Marijuana & States Rights

The decision by Attorney General Sessions and the Department of Justice to rescind the previous federal policy of nonenforcement of federal marijuana laws is counterproductive.

It is well documented that there are productive uses for marijuana, specifically for medical purposes; I personally believe that this is the most beneficial use for it. I do not think it should be criminalized or considered a Class I drug federally. As states continue to legalize Marijuana, the federal government needs to reconcile its position on this against the clear direction which the states are moving.

This is a States Rights issue. The 10th Amendment states that “The powers not delegated to the United States by the Constitution, nor prohibited by it to the States, are reserved to the States respectively, or to the people.” If a state has made legal the use of marijuana by a vote of the people, then the federal government should respect that, and not overreach by creating more bureaucracy to fight against the will of the states. Rep. McMorris-Rodgers would do well to re-read this Amendment, as she clearly has no regard for it in supporting this administration’s decision.

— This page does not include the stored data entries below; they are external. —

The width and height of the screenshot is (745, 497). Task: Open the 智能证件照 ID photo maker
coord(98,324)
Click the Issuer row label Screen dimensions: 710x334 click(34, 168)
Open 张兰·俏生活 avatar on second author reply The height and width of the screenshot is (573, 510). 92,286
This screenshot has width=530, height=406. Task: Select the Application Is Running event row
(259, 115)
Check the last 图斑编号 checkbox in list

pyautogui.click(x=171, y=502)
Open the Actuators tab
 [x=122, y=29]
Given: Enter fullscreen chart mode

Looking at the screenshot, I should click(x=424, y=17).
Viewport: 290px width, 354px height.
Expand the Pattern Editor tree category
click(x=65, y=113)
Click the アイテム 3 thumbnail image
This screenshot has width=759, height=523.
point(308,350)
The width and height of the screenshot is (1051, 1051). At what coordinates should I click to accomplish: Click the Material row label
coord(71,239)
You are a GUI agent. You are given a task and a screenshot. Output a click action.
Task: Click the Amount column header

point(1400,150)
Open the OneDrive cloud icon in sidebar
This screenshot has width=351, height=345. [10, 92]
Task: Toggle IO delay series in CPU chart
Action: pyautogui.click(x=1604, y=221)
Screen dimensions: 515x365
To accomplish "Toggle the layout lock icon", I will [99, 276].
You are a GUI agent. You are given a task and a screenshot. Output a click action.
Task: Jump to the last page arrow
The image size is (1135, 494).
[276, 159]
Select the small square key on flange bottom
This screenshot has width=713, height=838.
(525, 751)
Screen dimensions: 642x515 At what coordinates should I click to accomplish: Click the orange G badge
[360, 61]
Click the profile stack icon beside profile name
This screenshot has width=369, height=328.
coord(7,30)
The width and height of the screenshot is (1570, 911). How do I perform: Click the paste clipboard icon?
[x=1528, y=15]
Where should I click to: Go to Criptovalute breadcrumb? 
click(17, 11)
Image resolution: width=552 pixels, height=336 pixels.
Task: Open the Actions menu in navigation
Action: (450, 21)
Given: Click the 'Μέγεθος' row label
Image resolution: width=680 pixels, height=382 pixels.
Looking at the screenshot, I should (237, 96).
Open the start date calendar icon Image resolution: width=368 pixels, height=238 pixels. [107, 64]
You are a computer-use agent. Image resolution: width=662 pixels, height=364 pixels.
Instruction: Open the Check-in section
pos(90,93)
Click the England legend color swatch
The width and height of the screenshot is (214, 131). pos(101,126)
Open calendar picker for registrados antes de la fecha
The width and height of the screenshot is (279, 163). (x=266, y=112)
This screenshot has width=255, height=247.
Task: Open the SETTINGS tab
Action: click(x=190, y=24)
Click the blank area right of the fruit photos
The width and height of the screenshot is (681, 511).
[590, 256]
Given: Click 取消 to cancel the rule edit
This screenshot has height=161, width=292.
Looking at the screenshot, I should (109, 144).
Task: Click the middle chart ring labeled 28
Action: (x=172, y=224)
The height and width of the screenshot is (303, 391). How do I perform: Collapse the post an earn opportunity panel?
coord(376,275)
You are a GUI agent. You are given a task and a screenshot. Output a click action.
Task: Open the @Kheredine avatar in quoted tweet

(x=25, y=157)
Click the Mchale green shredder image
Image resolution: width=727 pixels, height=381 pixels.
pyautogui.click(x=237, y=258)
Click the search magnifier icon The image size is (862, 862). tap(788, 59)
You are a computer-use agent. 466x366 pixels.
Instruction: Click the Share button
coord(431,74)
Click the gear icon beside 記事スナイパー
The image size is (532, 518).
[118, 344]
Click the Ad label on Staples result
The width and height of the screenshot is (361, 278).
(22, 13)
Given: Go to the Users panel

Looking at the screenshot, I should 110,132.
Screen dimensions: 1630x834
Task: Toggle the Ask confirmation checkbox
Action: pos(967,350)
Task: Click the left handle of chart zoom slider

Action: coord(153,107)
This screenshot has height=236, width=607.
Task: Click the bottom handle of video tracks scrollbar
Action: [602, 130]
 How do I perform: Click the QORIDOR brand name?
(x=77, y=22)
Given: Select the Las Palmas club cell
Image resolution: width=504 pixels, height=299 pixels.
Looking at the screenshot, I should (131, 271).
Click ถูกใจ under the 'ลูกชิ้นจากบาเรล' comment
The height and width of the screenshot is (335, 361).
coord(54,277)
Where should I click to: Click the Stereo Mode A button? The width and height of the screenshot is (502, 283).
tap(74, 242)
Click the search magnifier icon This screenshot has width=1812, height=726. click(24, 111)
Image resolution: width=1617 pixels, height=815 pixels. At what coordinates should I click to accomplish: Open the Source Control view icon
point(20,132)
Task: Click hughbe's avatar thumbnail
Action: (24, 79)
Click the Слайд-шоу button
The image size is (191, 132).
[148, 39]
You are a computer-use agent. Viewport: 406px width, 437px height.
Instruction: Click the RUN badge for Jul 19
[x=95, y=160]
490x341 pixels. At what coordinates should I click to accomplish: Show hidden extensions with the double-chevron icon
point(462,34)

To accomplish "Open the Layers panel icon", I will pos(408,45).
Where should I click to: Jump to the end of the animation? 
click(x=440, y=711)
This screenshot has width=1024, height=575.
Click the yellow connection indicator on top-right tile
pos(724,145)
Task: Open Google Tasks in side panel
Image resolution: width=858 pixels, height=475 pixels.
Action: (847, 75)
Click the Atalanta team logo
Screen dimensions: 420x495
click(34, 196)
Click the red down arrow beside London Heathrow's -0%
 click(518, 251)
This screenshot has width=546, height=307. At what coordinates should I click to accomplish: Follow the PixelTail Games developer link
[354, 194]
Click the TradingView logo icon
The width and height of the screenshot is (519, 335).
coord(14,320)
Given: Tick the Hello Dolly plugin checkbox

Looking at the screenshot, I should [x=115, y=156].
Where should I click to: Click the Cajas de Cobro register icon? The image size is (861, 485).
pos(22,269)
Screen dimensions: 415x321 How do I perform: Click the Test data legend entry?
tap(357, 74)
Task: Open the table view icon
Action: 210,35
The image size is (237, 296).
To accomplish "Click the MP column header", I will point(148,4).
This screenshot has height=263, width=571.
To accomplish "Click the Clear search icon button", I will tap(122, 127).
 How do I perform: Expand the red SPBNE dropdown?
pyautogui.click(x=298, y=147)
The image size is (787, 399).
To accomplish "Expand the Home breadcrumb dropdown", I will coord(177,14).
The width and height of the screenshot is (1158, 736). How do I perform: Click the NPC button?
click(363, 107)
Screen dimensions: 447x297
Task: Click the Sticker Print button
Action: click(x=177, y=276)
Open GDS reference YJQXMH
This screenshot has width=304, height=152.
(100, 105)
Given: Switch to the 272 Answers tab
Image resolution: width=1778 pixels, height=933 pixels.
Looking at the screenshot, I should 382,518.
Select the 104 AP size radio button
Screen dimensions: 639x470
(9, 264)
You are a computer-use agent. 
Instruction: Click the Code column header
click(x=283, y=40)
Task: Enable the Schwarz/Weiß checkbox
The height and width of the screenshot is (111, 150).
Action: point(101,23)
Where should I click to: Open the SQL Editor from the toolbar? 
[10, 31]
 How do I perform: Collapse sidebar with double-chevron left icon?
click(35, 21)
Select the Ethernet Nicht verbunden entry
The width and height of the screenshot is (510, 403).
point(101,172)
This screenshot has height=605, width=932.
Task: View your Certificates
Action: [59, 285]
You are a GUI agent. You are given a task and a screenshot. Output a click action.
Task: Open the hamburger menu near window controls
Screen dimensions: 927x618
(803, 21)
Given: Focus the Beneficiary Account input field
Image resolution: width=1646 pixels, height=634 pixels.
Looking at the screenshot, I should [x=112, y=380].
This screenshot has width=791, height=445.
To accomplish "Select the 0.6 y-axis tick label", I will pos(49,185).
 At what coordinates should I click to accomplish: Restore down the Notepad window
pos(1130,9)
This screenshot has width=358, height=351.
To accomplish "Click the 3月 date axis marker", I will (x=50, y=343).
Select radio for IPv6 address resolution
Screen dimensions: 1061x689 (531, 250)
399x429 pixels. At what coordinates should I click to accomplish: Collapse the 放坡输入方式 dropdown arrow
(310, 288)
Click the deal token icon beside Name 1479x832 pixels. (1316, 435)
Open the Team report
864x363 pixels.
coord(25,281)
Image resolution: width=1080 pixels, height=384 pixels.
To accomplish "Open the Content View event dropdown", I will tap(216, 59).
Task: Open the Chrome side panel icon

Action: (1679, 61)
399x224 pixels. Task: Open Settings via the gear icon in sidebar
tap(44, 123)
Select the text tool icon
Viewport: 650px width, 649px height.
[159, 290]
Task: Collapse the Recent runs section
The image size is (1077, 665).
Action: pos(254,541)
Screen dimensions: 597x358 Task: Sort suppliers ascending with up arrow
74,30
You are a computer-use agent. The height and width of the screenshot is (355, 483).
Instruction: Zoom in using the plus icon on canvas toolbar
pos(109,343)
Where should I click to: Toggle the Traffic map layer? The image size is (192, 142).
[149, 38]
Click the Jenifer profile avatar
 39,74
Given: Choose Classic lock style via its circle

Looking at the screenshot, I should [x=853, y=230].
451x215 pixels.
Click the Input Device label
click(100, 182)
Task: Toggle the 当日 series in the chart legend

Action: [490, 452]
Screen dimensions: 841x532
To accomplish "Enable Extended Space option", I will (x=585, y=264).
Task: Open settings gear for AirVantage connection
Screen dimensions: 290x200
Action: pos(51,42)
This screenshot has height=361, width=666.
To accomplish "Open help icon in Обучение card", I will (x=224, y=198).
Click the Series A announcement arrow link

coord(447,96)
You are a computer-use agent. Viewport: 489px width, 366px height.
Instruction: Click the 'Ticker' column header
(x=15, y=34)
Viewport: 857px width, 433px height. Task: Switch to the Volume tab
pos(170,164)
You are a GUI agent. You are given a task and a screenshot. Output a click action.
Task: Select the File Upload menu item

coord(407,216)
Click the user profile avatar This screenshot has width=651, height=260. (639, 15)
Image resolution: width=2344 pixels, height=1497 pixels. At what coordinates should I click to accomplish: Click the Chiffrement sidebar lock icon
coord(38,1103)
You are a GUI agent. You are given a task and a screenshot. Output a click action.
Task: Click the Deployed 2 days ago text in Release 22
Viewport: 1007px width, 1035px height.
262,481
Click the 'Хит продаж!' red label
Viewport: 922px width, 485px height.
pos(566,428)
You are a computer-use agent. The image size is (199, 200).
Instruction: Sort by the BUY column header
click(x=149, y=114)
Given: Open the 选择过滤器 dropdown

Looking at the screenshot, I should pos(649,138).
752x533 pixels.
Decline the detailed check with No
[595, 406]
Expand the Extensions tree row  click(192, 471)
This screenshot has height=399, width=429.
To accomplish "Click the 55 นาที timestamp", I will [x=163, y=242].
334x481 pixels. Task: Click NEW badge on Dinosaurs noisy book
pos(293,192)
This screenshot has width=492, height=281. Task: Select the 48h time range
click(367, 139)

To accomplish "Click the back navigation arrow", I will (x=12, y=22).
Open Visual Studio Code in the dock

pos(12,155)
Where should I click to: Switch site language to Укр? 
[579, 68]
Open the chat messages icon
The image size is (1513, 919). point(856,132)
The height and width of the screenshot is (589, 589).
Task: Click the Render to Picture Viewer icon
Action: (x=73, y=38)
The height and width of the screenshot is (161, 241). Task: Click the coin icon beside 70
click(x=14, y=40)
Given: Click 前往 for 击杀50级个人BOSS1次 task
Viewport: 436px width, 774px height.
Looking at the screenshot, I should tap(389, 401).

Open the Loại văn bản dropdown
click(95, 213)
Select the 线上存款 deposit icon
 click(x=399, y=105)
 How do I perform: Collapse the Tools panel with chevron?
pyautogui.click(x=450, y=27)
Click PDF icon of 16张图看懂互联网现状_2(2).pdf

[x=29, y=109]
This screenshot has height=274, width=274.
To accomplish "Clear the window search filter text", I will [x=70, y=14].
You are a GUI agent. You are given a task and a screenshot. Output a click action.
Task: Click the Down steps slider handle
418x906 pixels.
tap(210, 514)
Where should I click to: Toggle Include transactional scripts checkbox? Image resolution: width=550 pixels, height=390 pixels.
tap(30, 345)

In respect of the 10th Amendment, I support the bipartisan “Respect State Marijuana Laws Act of 2017” (H.R.975). Per it’s summary, “This bill amends the Controlled Substances Act to provide that the Act's regulatory controls and administrative, civil, and criminal penalties do not apply to a person who produces, possesses, distributes, dispenses, administers, or delivers marijuana in compliance with state laws.”

Also, this ignores much bigger issues related to drug use in American. Everyday, Americans are dying because the opioid epidemic and heroin use. If the the federal government wants to be helpful on issues of drug use, this is where the attention should go.

When elected, I will focus on the true drug epidemic in this country and always protect states rights.